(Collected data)
— START —

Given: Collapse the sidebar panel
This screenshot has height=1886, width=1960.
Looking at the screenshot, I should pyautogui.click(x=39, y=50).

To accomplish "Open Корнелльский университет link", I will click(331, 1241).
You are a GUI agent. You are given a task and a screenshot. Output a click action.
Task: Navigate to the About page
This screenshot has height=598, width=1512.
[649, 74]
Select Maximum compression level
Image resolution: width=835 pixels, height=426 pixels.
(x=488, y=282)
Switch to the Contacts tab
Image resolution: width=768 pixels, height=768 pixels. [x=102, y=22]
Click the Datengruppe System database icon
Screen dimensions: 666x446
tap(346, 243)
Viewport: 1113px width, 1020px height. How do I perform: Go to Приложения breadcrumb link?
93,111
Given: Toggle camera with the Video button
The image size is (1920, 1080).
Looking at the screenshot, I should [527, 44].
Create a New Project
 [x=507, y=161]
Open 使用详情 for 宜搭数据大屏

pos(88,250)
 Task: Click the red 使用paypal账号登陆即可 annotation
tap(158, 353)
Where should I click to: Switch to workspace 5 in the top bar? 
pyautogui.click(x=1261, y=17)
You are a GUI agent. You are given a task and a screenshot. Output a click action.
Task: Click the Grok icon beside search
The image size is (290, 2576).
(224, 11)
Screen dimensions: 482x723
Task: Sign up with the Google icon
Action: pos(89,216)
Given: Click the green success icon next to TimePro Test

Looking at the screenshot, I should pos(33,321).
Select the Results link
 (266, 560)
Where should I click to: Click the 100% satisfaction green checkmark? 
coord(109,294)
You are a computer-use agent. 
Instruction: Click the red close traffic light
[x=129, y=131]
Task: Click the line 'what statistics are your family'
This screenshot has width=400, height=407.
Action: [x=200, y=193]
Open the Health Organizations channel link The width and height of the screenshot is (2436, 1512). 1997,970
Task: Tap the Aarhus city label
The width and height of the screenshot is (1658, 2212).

— END —

PROMPT — Write out the lines exactly as they appear, from the line with "Task: Tap the Aarhus city label" up to and including the last line of the entries.

RESULT OF THIS TASK —
Task: Tap the Aarhus city label
The width and height of the screenshot is (1658, 2212).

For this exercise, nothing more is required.